Plaintiff presented via personal transportation on the day of this accident to the hospital where she complained of severe neck pain radiating down her arms bilaterally. She was examined, administered pain medication and discharged under the instructions to follow up with an orthopedic specialist. Several days later she presented to a chiropractor and based on her complaints, she commenced a course of conservative management, consisting of chiropractic care, physical therapy and acupuncture. Plaintiff experienced very little by way of improvement to her symptoms and complaints despite participating diligently in physical modalities. She was thereafter referred for diagnostic testing; specifically, MRI testing to her cervical spine and lumbar spine. The cervical spine MRI revealed (1) central disc herniation at C4-5 with encroachment on the anterior aspect of the spinal canal in contiguity with the anterior aspect of the spinal cord; (2) right paracentral disc herniation at C5-6 with encroachment on the anterior aspect of the spinal canal in contiguity with the anterior aspect of the spinal canal; and (3) central disc herniation at C6-7 with encroachment on the anterior aspect of the spinal canal. With regard to her lumbar spine, she the MRI test revealed bulging discs at L1-2 and at L4-5. During the course of her treatment, she consulted a pain management doctor and was recommended injection therapy and advised to continue physical therapy. She underwent a course of conservative treatment until February 2016. In addition to consulting a pain management doctor, Plaintiff consulted a neurosurgeon in April 2016 and was recommended cervical epidural steroid injections. In July 2016 she underwent an upper extremity EMG report which is abnormal revealing evidence of bilateral C5-C6 radiculopathy more prominent on the right.
When her pain failed to resolve within time, she ultimately elected to undergo the recommended injections and underwent two cervical epidural injections in January and February 2017. The injections only temporarily relieved her pain.

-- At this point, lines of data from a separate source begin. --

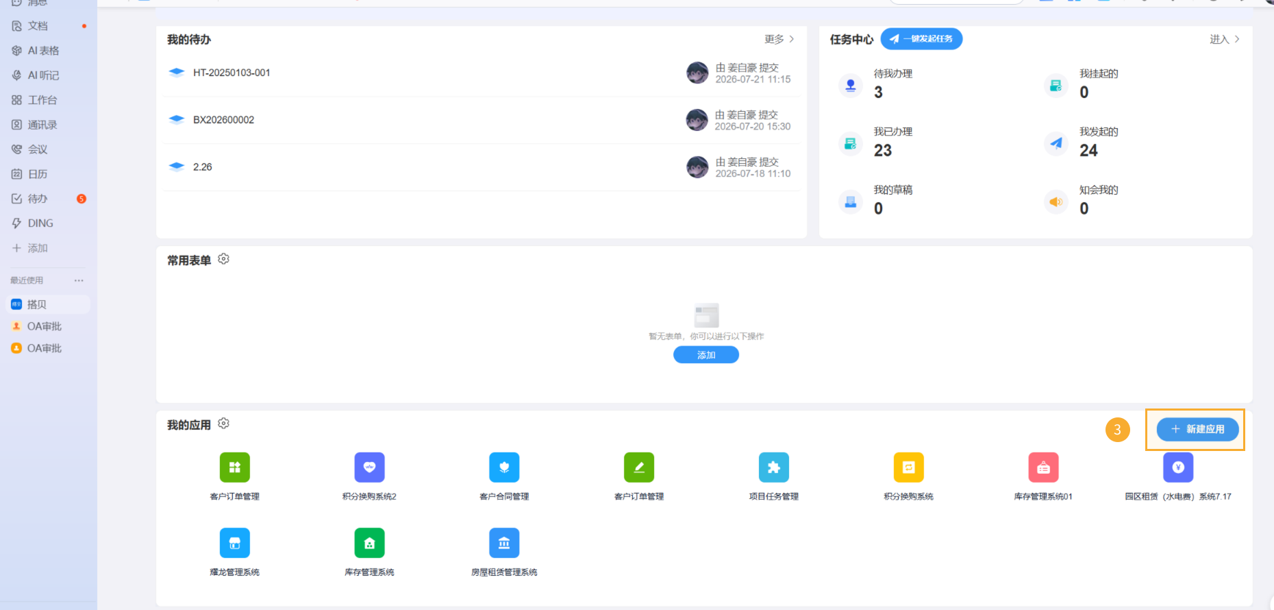This screenshot has height=610, width=1274.
Task: Click the 新建应用 button
Action: (1197, 429)
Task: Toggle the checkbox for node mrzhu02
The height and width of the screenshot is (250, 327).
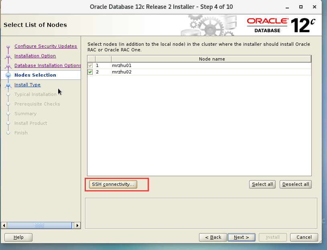Action: 90,72
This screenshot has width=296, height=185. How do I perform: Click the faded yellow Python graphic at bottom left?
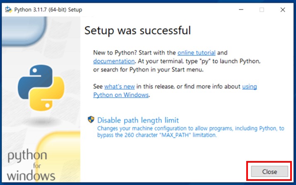pos(62,149)
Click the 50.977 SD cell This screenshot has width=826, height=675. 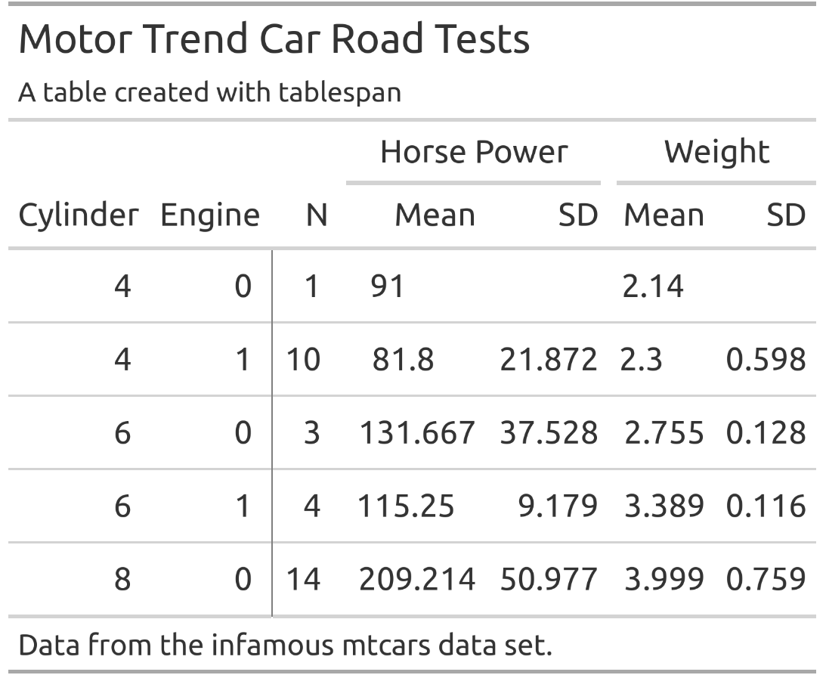click(x=548, y=579)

In December 2017, she underwent bilateral C3, C4, C5 and C6, medial branch facet blocks and then proceeded with bilateral C3, C4, C5 and C6 radiofrequency ablations in February 2018.
Following these procedures, she ultimately continued to experience constant and severe posterior neck pain and as a result, returned to her treating neurosurgeon and was recommended for surgery. In June 2018, she underwent the recommended surgery which was as follows: C4-C5 interbody arthrodesis and discectomy with decompression of spinal cord and nerve roots; C5-C6 interbody arthrodesis and discectomy with decompression of spinal cord and nerve roots; C6-C-75 interbody arthrodesis and discectomy with decompression of spinal cord and nerve roots; C5 corpectomy with decompression of spinal cord; C6 corpectomy with decompression of spinal cord; C4-C5-C6-C7 anterior instrumentation; Placement of C4-C5 intervertebral PEEK cage; Placement of C5-C6 intercerebral PEK cage; Placement of C6-C7 intercerebral PEEK cage; Application of cranial tongs; Fluroscopic guidance for localization; Harvesting of right structural anterior iliac crest autograft; Harvesting of right morselized anterior iliac crest autograft; Reconstruction of ilium; Harvesting of local bone autograft; Placement of Stratofuse; Bone marrow harvesting for transplantation; Use of microscope for microdissection and the corpectomy; Placement of right iliac crest On-Q local anesthetic catheter. She followed up post operatively and was discharged with a good recovery.
The case settled on for $450,000.00, prior to the scheduling of a trial.
No lost wage claim asserted. No defenses with respect to liability or damages.